BC: How long did it take for you to establish this world?
UF: I’ve been drawing it in some way in about the last ten years. I kind of make it up as I go. There’s a little bit of having elements that have been established a long time ago and mixing it up with stuff I’ve decided, “I want to do this right now, it’s my comic book.”
BC: What are the main themes of the story?
UF: A common theme is what I usually put it as “toxic masculinity,” the way men are in the world, the way they expect you to be violent, the way they expect you to bury emotion. That’s kind of tied together with the entire Conan the Barbarian-type story. You usually think you have these fantasy stories and you have these proto-masculine archetypes. No one really explores what it is to be masculine in the stories. What makes Aragon a hero? What allows his character to do these violent acts, and the next day is just Tuesday for him. That’s the theme that unites it all together.
BC: What do you find more challenging: writing or drawing?
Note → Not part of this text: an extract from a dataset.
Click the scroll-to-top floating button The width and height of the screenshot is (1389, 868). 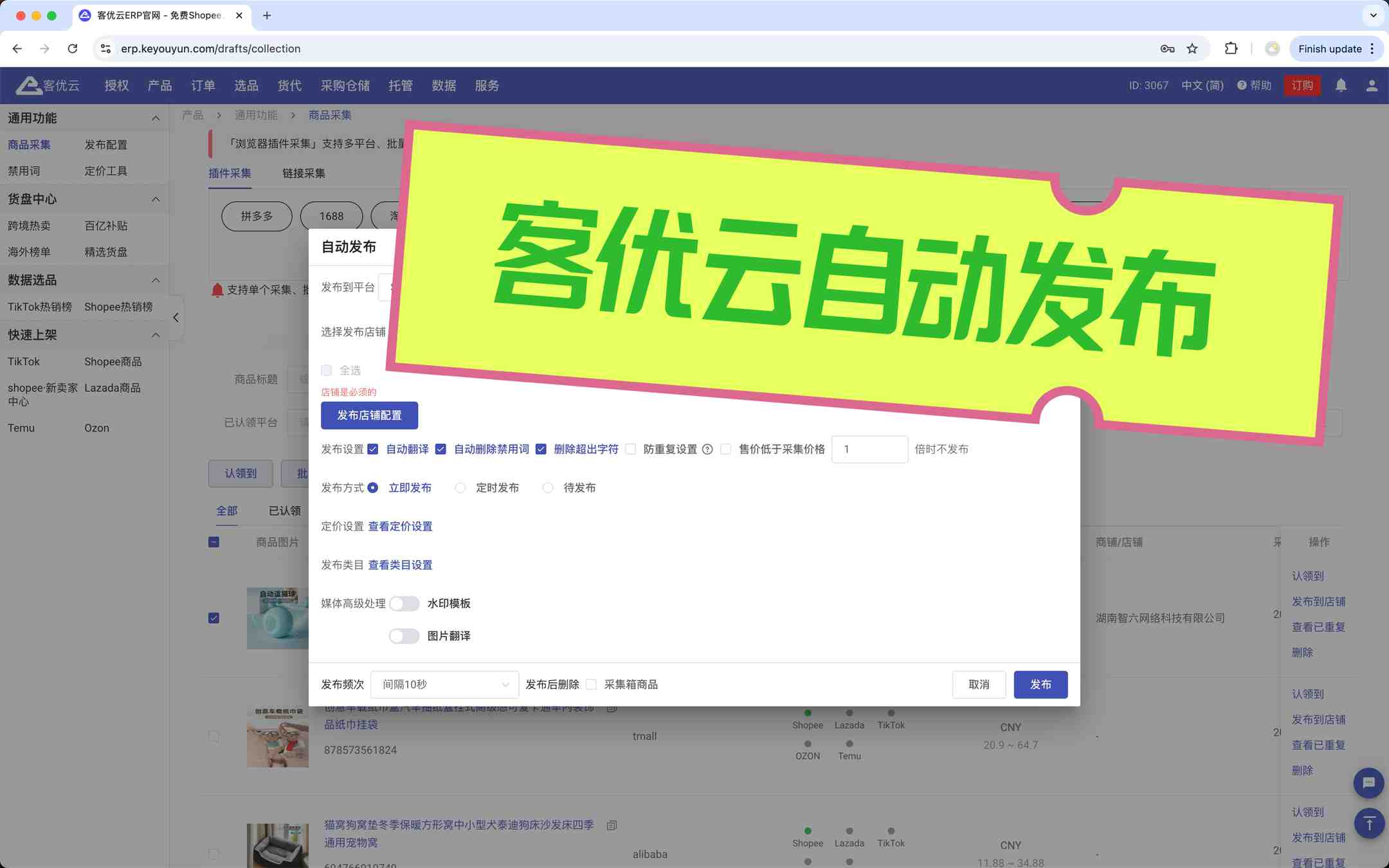coord(1368,822)
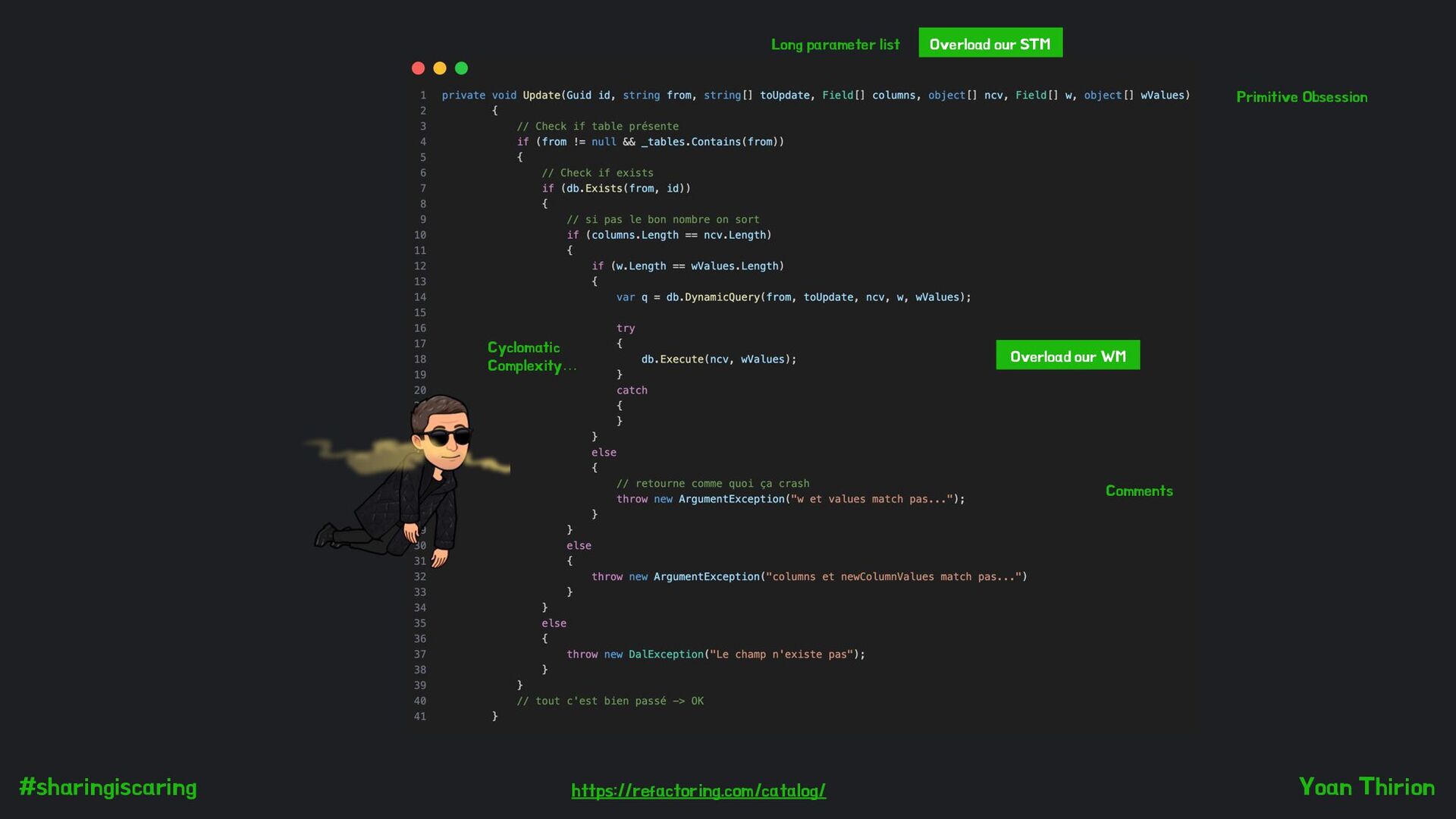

UF: Definitely the drawing. I think in comics the artist is doing most of the legwork on a book. I think writers get too much credit. The reason I switched to writing most of the work is specifically because of that reason. You can’t get the same amount of respect being just a cartoonist in comics, which is insane. You think you remember a comic because of the art. I definitely think an artist is most of the legwork. That’s definitely the challenge, and so I can do more work, I switched over to writing.
BC: MOTRO is scheduled to run for twelve issues, with three four-issue volumes. Was that your idea or Oni’s?
UF: A little bit of both, because of the schedule I work on is very slow to draw MOTRO. I usually have other projects to do to pay the bills in the meantime. Basically, it’s a compromise between how I want to get the book done and also what works for them economically.
BC: How long would you like the book to run?
UF: Ideally, it is what it’s going to be. Whether I’m going to be doing it with Oni or I’ll end up doing it on my own in the future, I’ll always be doing MOTRO. I don’t really have an ending in sight. When I finish this run, I’ll probably pick it up and do it again, and maybe tell the same story over and over and over again until I die.
BC: What do you want readers to get from MOTRO?
UF: I guess if they’re dudes, to allow certain softness into their life. And if they’re not a dude, to think, “Wow, this is a really fun comic.”
BC: And what have you gotten from it?
UF: It’s interesting when I write something for a long time, I feel like you formed a relationship with the character, and you have a certain sentimentality with what you have the characters do and what they end up going through. When I was a kid, I would always play with stuffed animals, and you end up creating this lush, emotional internal life for them, and you end up doing the same things with characters as an adult.
BC: How much of the book have you done so far?
UF: I’ve completed the first volume. Issues 1-4 are done and in the can. Next year, I’ going to get started on the next four issues.
BC: What else are you working on beyond MOTRO and writing Judge Dredd?
UF: I started this publisher called Buño. We publish books by people of color. Right now, we’re publishing Light, which just came out in September, by Rob Cham. It’s a wordless graphic novel. I think it’s really a beautiful story. The next book we’re going is called Cloudia & Rex, which is something I’m writing [with Eric Freitas]. Daniel Irizami is drawing. It’s about an Afro-Cuban family. I’m Cuban and Afro-Cuban, and the artist is Puerto Rican. It’s sort of like a modern approach to the Shazam/Captain Marvel superhero powerset without being a superhero book. I think it’s very fun, and it should come out next year.
BC: Is there anything else you’d like to add?
UF: Buy books by me. [laughs] Go out there and support the artists and creators you want to be in the comics industry. I think we spend a lot of time talking about what comics should be, but we don’t spend a lot of time actually making those comics happen and supporting the comics when they do happen.